Toronto Mayor David Miller is warming up for a campaign-style fight to win new tax revenues for the cash-strapped city, one week after losing a crucial vote to anti-tax opponents.
"The situation is serious, this is not a game," he said yesterday, referring to rapid-fire announcements last week of looming service cuts after council voted last Monday to put off until Oct. 22 a decision on $350-million in new taxes.
"We will do everything we can to get the facts known," he said, with efforts to talk directly to residents, such as an electronic newsletter. "It's about the kind of city you want to live in - it's that simple."
His comments come as the Toronto Police Services Board prepares for an emergency meeting later this week on potential cuts of $10-million or more from its 2007 budget, without affecting police staffing.
This meeting, like one held Friday by the Toronto Transit Commission to consider possible cuts of up to $30-million, follows a request last week from city manager Shirley Hoy for all divisions and agencies to find $100-million in savings in 2007.
By Aug. 6, Ms. Hoy expects to announce details of the cuts, likely with reduced hours at libraries and delays to the mayor's priorities on transit and climate change.
Mr. Miller's supporters admit to tactical errors in recent months that led to last week's defeat of the mayor's call for a tax of up to 2 per cent on the purchase of a home and a $60 fee to register motor-vehicle ownership.
But in defeat, they see a kernel of victory.
Mr. Miller has three months to sell residents on what's at stake: namely, that a livable Toronto needs new taxes, not a rush to slash services, to preserve and expand transit, protect the environment and boost community safety.

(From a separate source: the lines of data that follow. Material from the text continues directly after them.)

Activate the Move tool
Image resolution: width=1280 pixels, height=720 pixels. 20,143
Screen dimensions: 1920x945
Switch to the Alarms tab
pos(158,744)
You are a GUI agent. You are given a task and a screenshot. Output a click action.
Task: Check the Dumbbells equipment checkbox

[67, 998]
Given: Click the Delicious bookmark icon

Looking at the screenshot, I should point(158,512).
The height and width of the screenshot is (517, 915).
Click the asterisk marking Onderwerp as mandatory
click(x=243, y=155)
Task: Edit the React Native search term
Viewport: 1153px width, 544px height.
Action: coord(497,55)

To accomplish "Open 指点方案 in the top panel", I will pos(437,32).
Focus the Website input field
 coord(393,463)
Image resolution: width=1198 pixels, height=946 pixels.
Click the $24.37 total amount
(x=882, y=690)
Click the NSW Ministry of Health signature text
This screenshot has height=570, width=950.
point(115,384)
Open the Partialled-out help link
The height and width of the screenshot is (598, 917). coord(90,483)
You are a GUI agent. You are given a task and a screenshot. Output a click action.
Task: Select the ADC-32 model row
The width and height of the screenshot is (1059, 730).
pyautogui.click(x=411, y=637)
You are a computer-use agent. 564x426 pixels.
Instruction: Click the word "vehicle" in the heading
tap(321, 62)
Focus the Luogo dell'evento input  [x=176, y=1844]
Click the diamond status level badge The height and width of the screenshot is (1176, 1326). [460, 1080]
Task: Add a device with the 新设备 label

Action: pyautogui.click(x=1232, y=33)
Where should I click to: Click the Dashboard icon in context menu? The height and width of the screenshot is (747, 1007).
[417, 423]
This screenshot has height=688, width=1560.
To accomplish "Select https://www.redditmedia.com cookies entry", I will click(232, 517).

"People like the emotional energy of that kind of campaign, and they love to see it in their mayor," said Councillor Joe Mihevc (Ward 21 St. Paul's), noting how groups opposed to the tax successfully sucked up air time before the vote.
"We had a tax debate without a services debate," he said.
But the "chaotic" manner of last week's barrage of threatened cuts does not send a clear message, said Councillor Brian Ashton (Ward 36 Scarborough Southwest), who voted with the mayor at executive committee, but for the deferral.
"Unfortunately, it [cutting] is an approach that may not help your credibility in the broader public," he said.
"If we are going to have new taxes, the public needs to know that the fiscal crisis is real and what the choices are."
Many wonder why Mr. Miller did not engage in the debate last spring when the city held four public meetings on eight new revenue "tools" permitted under the new City of Toronto Act.
Nor did the mayor send political lieutenants to spell out the consequences, leaving the job to bureaucrats who have no mandate to make a political sales pitch.
"It's fair to say in the communications war before the vote, the real estate agents did very well," Mr. Miller said.